* EXERCISE INPUT *
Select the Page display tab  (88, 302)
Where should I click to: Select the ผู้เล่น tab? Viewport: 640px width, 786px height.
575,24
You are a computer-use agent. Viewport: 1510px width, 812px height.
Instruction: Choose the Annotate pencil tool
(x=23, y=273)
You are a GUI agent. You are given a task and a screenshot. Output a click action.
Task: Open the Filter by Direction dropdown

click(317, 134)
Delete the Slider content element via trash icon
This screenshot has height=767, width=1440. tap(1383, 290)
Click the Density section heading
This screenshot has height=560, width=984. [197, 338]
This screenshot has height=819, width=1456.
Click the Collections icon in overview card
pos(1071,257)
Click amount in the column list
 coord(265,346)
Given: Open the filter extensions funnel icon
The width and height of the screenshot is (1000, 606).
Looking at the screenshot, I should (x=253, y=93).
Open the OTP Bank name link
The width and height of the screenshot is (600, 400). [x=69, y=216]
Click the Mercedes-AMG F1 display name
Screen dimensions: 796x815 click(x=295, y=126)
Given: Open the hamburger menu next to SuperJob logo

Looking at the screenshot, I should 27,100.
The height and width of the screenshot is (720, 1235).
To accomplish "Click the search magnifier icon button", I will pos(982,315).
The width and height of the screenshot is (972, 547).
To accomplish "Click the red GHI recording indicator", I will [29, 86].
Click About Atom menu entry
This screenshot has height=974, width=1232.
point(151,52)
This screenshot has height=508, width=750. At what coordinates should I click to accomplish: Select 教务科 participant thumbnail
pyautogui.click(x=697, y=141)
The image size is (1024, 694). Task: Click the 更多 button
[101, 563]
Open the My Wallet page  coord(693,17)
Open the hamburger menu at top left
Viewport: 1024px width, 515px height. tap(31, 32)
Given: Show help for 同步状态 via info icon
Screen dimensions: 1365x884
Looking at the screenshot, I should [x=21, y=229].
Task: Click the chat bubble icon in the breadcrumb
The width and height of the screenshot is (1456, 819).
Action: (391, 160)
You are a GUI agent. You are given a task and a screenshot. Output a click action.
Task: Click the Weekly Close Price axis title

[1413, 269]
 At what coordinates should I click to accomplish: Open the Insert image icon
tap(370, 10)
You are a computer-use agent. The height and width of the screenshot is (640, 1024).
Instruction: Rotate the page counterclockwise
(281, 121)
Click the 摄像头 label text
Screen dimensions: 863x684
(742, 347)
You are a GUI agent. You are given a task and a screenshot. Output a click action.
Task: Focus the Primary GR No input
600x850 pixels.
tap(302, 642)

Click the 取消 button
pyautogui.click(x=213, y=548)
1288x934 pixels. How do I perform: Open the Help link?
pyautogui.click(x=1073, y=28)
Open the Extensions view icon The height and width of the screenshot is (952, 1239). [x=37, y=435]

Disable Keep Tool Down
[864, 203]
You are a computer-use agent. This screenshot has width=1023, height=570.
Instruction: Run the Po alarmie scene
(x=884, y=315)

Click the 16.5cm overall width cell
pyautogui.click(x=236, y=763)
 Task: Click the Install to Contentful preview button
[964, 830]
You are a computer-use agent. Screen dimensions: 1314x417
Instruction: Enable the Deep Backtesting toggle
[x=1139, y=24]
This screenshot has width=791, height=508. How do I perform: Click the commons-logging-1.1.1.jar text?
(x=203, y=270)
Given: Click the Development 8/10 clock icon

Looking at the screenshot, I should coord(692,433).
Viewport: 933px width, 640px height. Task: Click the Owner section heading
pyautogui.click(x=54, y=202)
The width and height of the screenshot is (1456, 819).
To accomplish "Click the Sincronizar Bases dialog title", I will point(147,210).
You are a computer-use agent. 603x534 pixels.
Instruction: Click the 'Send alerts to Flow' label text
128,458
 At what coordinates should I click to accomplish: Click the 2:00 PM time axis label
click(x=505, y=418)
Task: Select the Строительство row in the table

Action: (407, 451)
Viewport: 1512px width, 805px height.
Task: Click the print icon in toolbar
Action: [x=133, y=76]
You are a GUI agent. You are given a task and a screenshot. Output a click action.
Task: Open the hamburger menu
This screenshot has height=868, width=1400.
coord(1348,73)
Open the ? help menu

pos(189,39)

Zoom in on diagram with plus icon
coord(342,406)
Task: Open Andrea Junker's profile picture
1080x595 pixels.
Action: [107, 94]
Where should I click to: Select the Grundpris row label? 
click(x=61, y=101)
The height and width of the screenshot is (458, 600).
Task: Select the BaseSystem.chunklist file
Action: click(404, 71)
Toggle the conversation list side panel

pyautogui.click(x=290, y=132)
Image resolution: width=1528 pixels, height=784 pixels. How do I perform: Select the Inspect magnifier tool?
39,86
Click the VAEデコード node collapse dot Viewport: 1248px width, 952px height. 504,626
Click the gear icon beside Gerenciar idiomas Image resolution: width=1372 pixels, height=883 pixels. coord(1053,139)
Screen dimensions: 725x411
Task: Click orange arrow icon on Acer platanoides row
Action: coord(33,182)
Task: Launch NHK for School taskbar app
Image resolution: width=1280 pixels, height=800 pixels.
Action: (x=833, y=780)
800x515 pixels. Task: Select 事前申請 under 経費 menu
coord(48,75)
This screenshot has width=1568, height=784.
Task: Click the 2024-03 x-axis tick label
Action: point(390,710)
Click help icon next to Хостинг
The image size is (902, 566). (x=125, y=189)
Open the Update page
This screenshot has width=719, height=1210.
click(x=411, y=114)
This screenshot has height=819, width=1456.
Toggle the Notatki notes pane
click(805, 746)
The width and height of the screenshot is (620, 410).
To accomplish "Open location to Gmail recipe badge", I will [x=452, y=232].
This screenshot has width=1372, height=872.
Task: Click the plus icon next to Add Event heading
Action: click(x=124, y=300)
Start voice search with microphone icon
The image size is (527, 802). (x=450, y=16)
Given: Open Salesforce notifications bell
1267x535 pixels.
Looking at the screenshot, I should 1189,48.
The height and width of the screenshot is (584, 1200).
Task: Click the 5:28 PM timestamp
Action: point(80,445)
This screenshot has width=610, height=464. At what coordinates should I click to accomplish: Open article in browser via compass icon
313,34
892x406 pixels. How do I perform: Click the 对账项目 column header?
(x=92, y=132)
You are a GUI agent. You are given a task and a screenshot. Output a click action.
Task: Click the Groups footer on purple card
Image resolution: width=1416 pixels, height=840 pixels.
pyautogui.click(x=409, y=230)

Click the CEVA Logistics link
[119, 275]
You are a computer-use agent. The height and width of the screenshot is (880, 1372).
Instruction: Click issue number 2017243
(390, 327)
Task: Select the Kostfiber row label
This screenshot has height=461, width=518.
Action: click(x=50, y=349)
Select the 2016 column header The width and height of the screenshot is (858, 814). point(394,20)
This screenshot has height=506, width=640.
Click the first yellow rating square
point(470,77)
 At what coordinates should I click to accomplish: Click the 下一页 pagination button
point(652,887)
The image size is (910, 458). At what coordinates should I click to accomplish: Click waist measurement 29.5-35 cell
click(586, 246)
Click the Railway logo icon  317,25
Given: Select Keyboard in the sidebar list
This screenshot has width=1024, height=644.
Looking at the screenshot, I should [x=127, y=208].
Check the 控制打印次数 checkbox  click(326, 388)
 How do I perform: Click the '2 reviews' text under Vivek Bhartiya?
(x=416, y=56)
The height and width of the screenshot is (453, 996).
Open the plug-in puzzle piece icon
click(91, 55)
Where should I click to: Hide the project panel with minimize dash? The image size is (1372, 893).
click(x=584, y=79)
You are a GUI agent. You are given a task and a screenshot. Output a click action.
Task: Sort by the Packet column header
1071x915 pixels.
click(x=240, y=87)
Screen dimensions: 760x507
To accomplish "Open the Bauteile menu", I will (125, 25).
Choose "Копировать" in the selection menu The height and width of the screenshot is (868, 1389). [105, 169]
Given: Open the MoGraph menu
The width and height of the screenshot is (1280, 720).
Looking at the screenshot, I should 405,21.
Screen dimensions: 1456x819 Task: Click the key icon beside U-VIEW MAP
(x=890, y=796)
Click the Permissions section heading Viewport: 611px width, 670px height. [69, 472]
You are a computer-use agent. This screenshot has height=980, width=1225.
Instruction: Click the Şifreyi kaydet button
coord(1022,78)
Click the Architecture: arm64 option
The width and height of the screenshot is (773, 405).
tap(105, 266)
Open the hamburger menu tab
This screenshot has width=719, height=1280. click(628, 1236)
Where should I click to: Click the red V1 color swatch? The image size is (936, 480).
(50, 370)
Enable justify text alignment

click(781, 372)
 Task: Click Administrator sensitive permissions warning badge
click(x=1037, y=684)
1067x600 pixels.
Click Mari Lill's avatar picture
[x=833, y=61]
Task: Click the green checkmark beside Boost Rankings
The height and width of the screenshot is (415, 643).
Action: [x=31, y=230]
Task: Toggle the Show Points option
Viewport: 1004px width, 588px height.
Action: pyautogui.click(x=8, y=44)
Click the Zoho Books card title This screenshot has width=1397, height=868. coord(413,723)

* TASK PROMPT *
Please repeat the items in the part that opens with the line containing "Image resolution: width=1528" and closes with the line containing "click(x=411, y=114)", both lines included.

* RESULT FOR THIS EXERCISE *
Image resolution: width=1528 pixels, height=784 pixels. How do I perform: Select the Inspect magnifier tool?
39,86
Click the VAEデコード node collapse dot Viewport: 1248px width, 952px height. 504,626
Click the gear icon beside Gerenciar idiomas Image resolution: width=1372 pixels, height=883 pixels. coord(1053,139)
Screen dimensions: 725x411
Task: Click orange arrow icon on Acer platanoides row
Action: coord(33,182)
Task: Launch NHK for School taskbar app
Image resolution: width=1280 pixels, height=800 pixels.
Action: (x=833, y=780)
800x515 pixels. Task: Select 事前申請 under 経費 menu
coord(48,75)
This screenshot has width=1568, height=784.
Task: Click the 2024-03 x-axis tick label
Action: point(390,710)
Click help icon next to Хостинг
The image size is (902, 566). (x=125, y=189)
Open the Update page
This screenshot has width=719, height=1210.
click(x=411, y=114)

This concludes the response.